Though the Aryans and later the northern rulers never penetrated so far into the south, South Indians cannot be easily stereotyped. Kerala hosts the oldest Jewish community in the world outside of the Middle-East, and a Christian community going back to the first decades after Christ (and therefore having a faith and rituals much older than those of the European missionaries who arrived centuries later). In the south-east the travel was all in the other direction, with traders and colonists a thousand years ago venturing to Sri Lanka and as far afield as Indonesia, but receiving virtually no visitors themselves from across the seas.
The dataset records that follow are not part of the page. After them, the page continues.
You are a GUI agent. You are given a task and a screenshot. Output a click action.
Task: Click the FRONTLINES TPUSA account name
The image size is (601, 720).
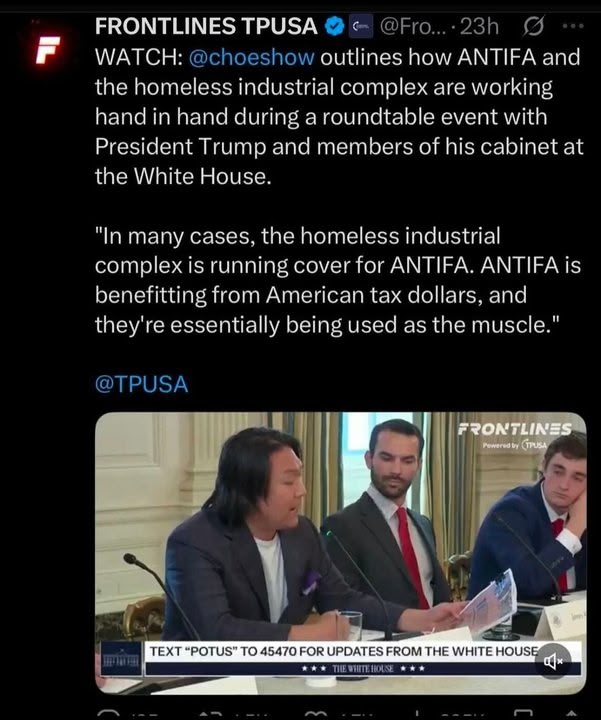point(206,26)
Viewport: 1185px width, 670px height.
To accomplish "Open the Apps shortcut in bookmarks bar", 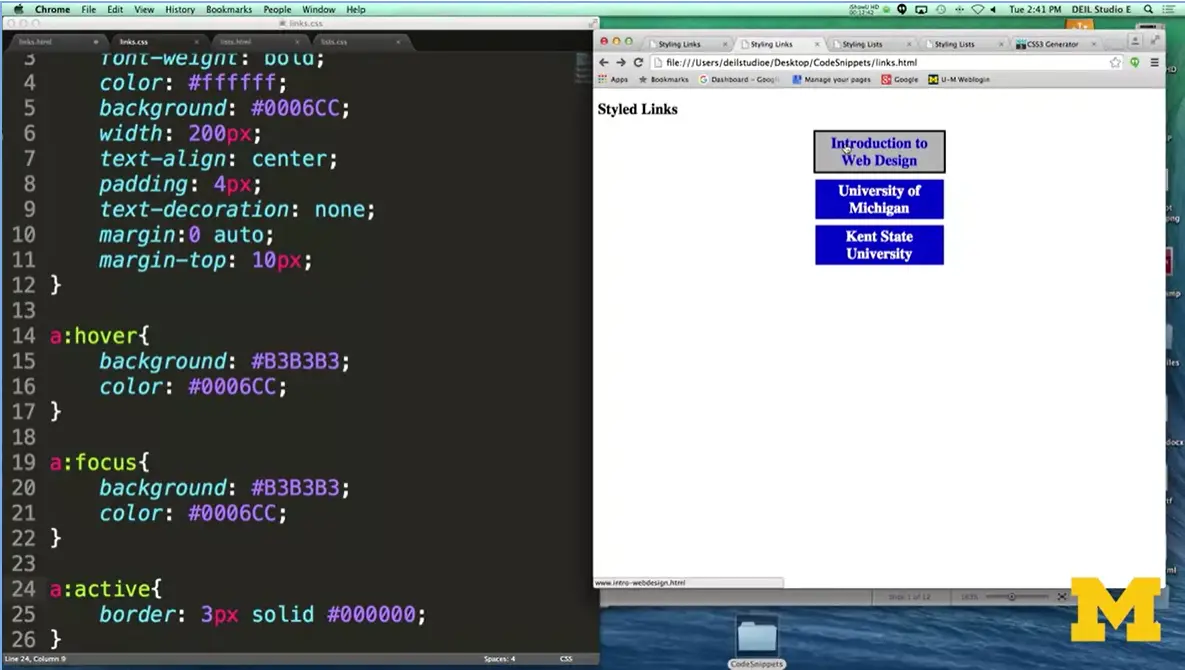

What makes so many people one people? One answer is the physical realities of the subcontinent - mountains to the north and northwest, water surrounding the rest - which have carved out a distinct geographical space for Indians to inhabit. Through the millennia, the peoples of India have moved freely within this space, the political and territorial boundaries within them ever shifting and always fungible; but they have rarely, if ever, ventured beyond these natural confines without being conscious of entering alien lands. A second, equally revealing, answer may be found in the attitude of generations of foreigners, from Alexander the Great to the first of the Great Mughals, Babur, who consistently saw the peoples of the land beyond the Indus - "Hindustan" - as one. Divided, variegated, richly differentiated, but one.
The history of each of the many peoples of India overlaps with each of the others, but only marginally with those outside the geopolitical space of the subcontinent. Their travails and triumphs, their battles and their blessings, their dreams and defeats, have all been shared with other Indians. History has bound them together as indissolubly as geography.
With diversity emerging from its geography and inscribed in its history, India was made for pluralism. It is not surprising, then, that the political life of modern India has been rather like traditional Indian music: the broad basic rules are firmly set, but within them one is free to improvise, unshackled by a written score.